SET TASK: Retype every line of the listing below without changing anything.

Source data
:::::

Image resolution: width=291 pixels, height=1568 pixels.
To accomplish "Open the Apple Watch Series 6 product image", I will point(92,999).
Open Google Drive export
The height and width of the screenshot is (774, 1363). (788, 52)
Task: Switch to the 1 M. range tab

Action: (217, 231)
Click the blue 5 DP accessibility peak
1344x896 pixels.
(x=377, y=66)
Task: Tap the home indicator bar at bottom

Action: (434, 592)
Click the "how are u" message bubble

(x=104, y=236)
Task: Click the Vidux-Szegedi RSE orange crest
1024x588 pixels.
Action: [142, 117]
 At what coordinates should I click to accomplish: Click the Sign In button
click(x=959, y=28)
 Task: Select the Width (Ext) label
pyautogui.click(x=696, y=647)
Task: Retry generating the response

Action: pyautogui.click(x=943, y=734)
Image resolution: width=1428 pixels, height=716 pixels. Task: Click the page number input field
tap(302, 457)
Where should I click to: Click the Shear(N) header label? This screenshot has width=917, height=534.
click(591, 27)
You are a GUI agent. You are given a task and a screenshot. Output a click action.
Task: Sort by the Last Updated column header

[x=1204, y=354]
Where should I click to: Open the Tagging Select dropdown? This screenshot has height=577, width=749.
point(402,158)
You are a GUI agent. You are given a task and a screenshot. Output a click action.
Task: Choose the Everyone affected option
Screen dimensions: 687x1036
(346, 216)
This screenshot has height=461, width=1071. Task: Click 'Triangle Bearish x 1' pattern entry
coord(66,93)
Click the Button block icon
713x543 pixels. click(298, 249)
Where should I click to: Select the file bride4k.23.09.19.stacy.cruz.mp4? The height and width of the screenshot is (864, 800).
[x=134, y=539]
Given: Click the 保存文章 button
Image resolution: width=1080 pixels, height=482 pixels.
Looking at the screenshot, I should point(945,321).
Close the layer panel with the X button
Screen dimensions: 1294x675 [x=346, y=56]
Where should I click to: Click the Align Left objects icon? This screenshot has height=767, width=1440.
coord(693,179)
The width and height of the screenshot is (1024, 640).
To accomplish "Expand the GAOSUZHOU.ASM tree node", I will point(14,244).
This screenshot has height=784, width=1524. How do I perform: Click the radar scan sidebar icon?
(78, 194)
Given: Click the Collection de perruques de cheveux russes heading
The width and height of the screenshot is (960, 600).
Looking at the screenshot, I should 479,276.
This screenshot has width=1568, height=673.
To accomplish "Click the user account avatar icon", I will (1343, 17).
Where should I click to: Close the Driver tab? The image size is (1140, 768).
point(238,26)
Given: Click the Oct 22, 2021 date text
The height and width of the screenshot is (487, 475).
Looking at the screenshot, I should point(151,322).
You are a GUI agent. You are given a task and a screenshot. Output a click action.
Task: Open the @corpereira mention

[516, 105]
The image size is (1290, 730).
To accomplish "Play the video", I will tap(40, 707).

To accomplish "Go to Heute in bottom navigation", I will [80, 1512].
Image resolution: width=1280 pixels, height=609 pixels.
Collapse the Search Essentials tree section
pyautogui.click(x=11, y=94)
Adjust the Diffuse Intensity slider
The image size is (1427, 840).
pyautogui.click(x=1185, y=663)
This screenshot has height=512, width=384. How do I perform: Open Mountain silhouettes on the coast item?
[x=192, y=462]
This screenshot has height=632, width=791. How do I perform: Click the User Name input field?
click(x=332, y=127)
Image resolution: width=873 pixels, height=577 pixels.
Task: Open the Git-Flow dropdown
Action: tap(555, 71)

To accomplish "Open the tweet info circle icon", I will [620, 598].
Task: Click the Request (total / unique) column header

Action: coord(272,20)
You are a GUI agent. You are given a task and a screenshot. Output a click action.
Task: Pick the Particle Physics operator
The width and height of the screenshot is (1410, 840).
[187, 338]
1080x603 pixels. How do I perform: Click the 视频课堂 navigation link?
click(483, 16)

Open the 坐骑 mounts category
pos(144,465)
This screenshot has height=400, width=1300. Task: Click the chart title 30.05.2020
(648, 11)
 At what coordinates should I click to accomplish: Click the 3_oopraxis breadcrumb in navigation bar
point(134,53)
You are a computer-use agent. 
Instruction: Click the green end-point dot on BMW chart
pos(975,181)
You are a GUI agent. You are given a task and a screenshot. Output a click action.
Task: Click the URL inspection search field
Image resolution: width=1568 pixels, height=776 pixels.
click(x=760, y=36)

:::::

THE REPLY:
Image resolution: width=291 pixels, height=1568 pixels.
To accomplish "Open the Apple Watch Series 6 product image", I will point(92,999).
Open Google Drive export
The height and width of the screenshot is (774, 1363). (788, 52)
Task: Switch to the 1 M. range tab

Action: (217, 231)
Click the blue 5 DP accessibility peak
1344x896 pixels.
(x=377, y=66)
Task: Tap the home indicator bar at bottom

Action: (434, 592)
Click the "how are u" message bubble

(x=104, y=236)
Task: Click the Vidux-Szegedi RSE orange crest
1024x588 pixels.
Action: [142, 117]
 At what coordinates should I click to accomplish: Click the Sign In button
click(x=959, y=28)
 Task: Select the Width (Ext) label
pyautogui.click(x=696, y=647)
Task: Retry generating the response

Action: pyautogui.click(x=943, y=734)
Image resolution: width=1428 pixels, height=716 pixels. Task: Click the page number input field
tap(302, 457)
Where should I click to: Click the Shear(N) header label? This screenshot has width=917, height=534.
click(591, 27)
You are a GUI agent. You are given a task and a screenshot. Output a click action.
Task: Sort by the Last Updated column header

[x=1204, y=354]
Where should I click to: Open the Tagging Select dropdown? This screenshot has height=577, width=749.
point(402,158)
You are a GUI agent. You are given a task and a screenshot. Output a click action.
Task: Choose the Everyone affected option
Screen dimensions: 687x1036
(346, 216)
This screenshot has height=461, width=1071. Task: Click 'Triangle Bearish x 1' pattern entry
coord(66,93)
Click the Button block icon
713x543 pixels. click(298, 249)
Where should I click to: Select the file bride4k.23.09.19.stacy.cruz.mp4? The height and width of the screenshot is (864, 800).
[x=134, y=539]
Given: Click the 保存文章 button
Image resolution: width=1080 pixels, height=482 pixels.
Looking at the screenshot, I should point(945,321).
Close the layer panel with the X button
Screen dimensions: 1294x675 [x=346, y=56]
Where should I click to: Click the Align Left objects icon? This screenshot has height=767, width=1440.
coord(693,179)
The width and height of the screenshot is (1024, 640).
To accomplish "Expand the GAOSUZHOU.ASM tree node", I will point(14,244).
This screenshot has height=784, width=1524. How do I perform: Click the radar scan sidebar icon?
(78, 194)
Given: Click the Collection de perruques de cheveux russes heading
The width and height of the screenshot is (960, 600).
Looking at the screenshot, I should 479,276.
This screenshot has width=1568, height=673.
To accomplish "Click the user account avatar icon", I will (1343, 17).
Where should I click to: Close the Driver tab? The image size is (1140, 768).
point(238,26)
Given: Click the Oct 22, 2021 date text
The height and width of the screenshot is (487, 475).
Looking at the screenshot, I should point(151,322).
You are a GUI agent. You are given a task and a screenshot. Output a click action.
Task: Open the @corpereira mention

[516, 105]
The image size is (1290, 730).
To accomplish "Play the video", I will tap(40, 707).

To accomplish "Go to Heute in bottom navigation", I will [80, 1512].
Image resolution: width=1280 pixels, height=609 pixels.
Collapse the Search Essentials tree section
pyautogui.click(x=11, y=94)
Adjust the Diffuse Intensity slider
The image size is (1427, 840).
pyautogui.click(x=1185, y=663)
This screenshot has height=512, width=384. How do I perform: Open Mountain silhouettes on the coast item?
[x=192, y=462]
This screenshot has height=632, width=791. How do I perform: Click the User Name input field?
click(x=332, y=127)
Image resolution: width=873 pixels, height=577 pixels.
Task: Open the Git-Flow dropdown
Action: tap(555, 71)

To accomplish "Open the tweet info circle icon", I will [620, 598].
Task: Click the Request (total / unique) column header

Action: coord(272,20)
You are a GUI agent. You are given a task and a screenshot. Output a click action.
Task: Pick the Particle Physics operator
The width and height of the screenshot is (1410, 840).
[187, 338]
1080x603 pixels. How do I perform: Click the 视频课堂 navigation link?
click(483, 16)

Open the 坐骑 mounts category
pos(144,465)
This screenshot has height=400, width=1300. Task: Click the chart title 30.05.2020
(648, 11)
 At what coordinates should I click to accomplish: Click the 3_oopraxis breadcrumb in navigation bar
point(134,53)
You are a computer-use agent. 
Instruction: Click the green end-point dot on BMW chart
pos(975,181)
You are a GUI agent. You are given a task and a screenshot. Output a click action.
Task: Click the URL inspection search field
Image resolution: width=1568 pixels, height=776 pixels.
click(x=760, y=36)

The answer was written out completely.